Der Erfolg von Netflix zeigt den Veränderungsbedarf des ORF
Der Umzug der globalen Unterhaltungsindustrie ins Bezahlfernsehen lässt nur eine nationale öffentlichrechtliche Nische übrig.
Die einen schauen schon dauernd Netflix. Die anderen wissen noch nicht einmal, was das ist. Dieser Videostreamingdienst via Internet gilt als „Game Changer“des TV-Geschäfts. Kein anderes Angebot verändert die Fernsehbranche derart schnell derart stark. Hierzulande bekannt durch die Serie „House of Cards“, verzeichnet Netflix global bereits 100 Millionen Abonnenten. Es investiert heuer fünf Milliarden Euro in Eigenproduktionen. Auch sein Konkurrent Amazon Video gibt dafür mehr aus als die US-Networks NBC, CBS, ABC und der Pay-TV-Sender HBO. Also ist nach dem Fernsehen schon die nächste Unterhaltungsindustrie im Visier: Netflix macht 2017 mit 40 eigenen Filmen Hollywood Konkurrenz.

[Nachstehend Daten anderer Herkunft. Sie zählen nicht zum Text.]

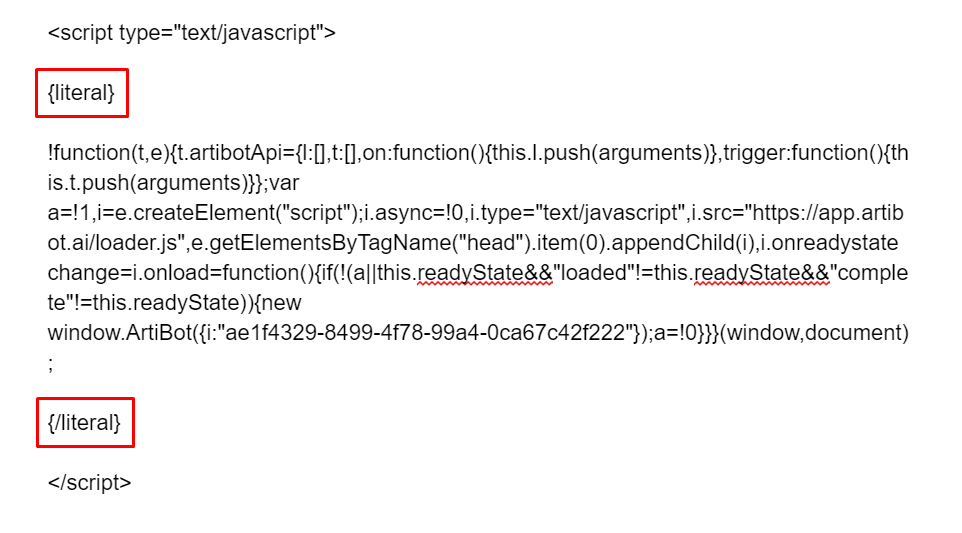Click the second red-underlined readyState&& word
The height and width of the screenshot is (533, 962).
pos(761,273)
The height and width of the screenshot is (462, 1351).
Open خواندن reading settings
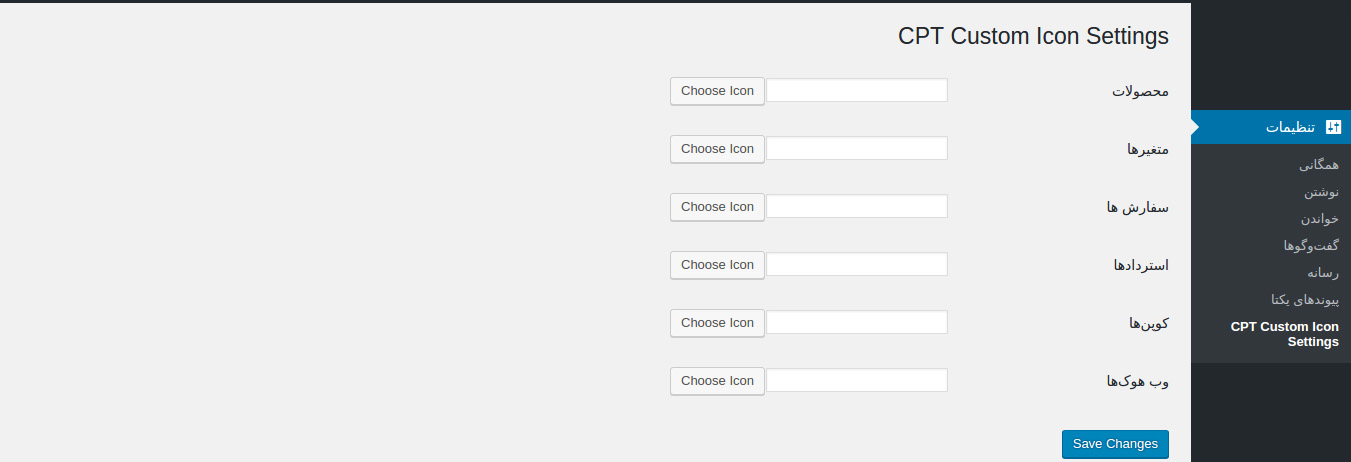1319,219
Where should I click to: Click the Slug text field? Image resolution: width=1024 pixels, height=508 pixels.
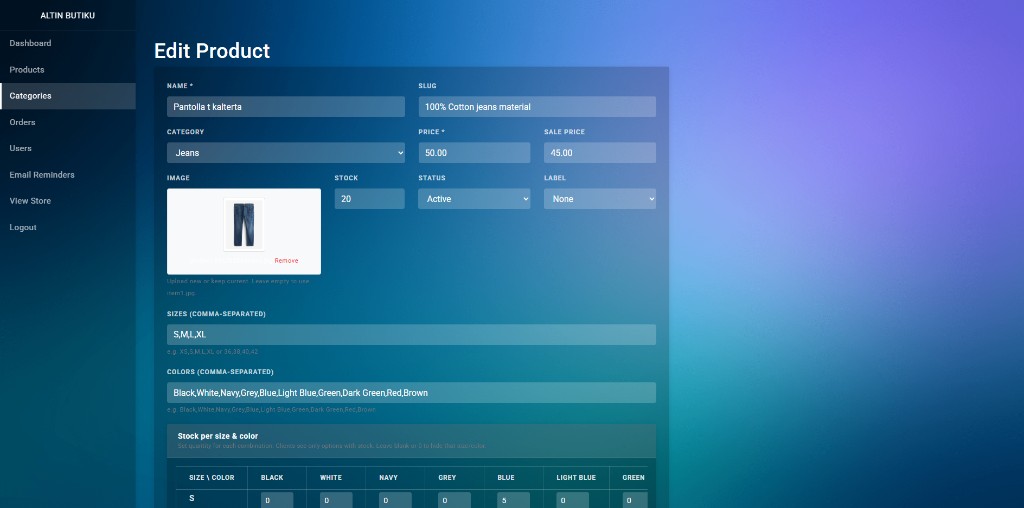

Auch die herkömmlichen Bezahlfernsehprogramme wie Sky setzen zunehmend auf Videostreaming. Vor allem große Sportereignisse – von der Champions League bis zur Formel 1 – sind künftig wohl nur noch derart zusatzkostenpflichtig konsumierbar. Wer in Sachen aktueller Unterhaltung mitreden will, wird kräftig zur Kasse gebeten. Im sogenannten Free TV läuft bald nur noch, was übrig bleibt oder schon etwas Patina angesetzt hat. Das gilt für das Privatfernsehen wie die öffentlich-rechtlichen Anbieter.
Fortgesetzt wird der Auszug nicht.